Trial begins in case of white woman who fatally shot Black neighbor during dispute
News

News

Trial begins in case of white woman who fatally shot Black neighbor during dispute

2024-08-14 01:59 Last Updated At:02:01

OCALA, Fla. (AP) — A Florida jury will determine whether a 60-year-old white woman was justified when she fired through the door of her central Florida apartment a year ago, killing a Black mother during an ongoing dispute over neighborhood children.

In opening statements on Tuesday, jurors were told that shortly before Ajike “A.J.” Owens was killed on June 2, 2023, the children had been playing in a small field outside the apartment where Susan Lorincz lived in Ocala, which is 80 miles (128 kilometers) northwest of Orlando in central Florida.

Lorincz told investigators that the children were running and yelling outside her apartment. She went outside, saw some skates on the ground and threw them at the children.

She went back inside her apartment, defense attorney Morris Carranza told jurors.

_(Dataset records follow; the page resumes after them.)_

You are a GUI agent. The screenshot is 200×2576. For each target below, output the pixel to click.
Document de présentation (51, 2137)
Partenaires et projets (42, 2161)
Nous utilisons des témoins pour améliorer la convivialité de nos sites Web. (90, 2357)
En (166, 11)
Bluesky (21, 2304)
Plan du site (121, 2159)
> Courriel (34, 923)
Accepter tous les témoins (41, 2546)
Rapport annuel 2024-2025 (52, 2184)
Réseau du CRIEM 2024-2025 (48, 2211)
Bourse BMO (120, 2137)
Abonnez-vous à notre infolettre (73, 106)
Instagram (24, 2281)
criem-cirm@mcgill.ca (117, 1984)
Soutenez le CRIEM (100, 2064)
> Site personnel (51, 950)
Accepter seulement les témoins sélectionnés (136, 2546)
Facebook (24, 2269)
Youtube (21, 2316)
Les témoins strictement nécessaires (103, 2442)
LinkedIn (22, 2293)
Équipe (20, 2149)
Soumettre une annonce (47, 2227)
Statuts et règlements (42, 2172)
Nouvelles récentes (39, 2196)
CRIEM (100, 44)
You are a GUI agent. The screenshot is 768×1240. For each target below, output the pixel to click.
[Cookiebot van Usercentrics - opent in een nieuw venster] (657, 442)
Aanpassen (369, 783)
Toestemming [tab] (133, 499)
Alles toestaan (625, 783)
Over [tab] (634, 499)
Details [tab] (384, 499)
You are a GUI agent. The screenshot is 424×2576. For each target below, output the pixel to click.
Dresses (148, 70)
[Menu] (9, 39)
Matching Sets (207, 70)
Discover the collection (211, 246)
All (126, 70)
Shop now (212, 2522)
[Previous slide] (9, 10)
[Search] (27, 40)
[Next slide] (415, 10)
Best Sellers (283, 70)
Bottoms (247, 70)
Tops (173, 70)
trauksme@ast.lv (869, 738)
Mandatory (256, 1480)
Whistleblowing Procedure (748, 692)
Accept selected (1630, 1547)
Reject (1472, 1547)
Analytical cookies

Owens, who was the mother of several of the children and who lived across the street, went to Lorincz's apartment to confront her. Owens was apparently angry at how Lorincz dealt with the children, lawyers said in opening statements.

Owens banged loudly on her door, Carranza said.

“A.J. was pounding, and she was cursing,” Carranza said during opening statements. He said that Owens had threatened his client, and she feared the woman would break the door down.

He said Lorincz was standing a few feet from the front door, beside her table as the pounding on the door continued.

Prosecutors said the door was locked and told jurors that Owens was not armed.

Carranza argued that Lorincz was fearful that Owens would harm her.

She believed “in her mind, in her soul and in her core that she had no choice” but to fire one round from her .380-caliber handgun, her attorney told the jury.

Yvonne Costa, who lived in the apartment that shared a wall with Lorincz, testified Tuesday that she heard loud voices shortly before the shooting, but she couldn't understand what was being said.

Then the pounding started. It was loud, she testified.

“The wall in between our two apartments started shaking,” Costa said. “It was very loud. And it scared me.”

She testified she then heard a loud pop, followed by more screaming. She ran to her bedroom to call 911.

Witnesses said that Owens stumbled from the porch, and she yelled for someone to call 911 before falling to the ground.

Lorincz is charged with manslaughter and faces up to 30 years in prison.

State Attorney William Gladson has said his office contemplated filing a second-degree murder charge but that prosecutors concluded there was insufficient evidence that Lorincz had “hatred, spite, ill will or evil intent” toward Owens.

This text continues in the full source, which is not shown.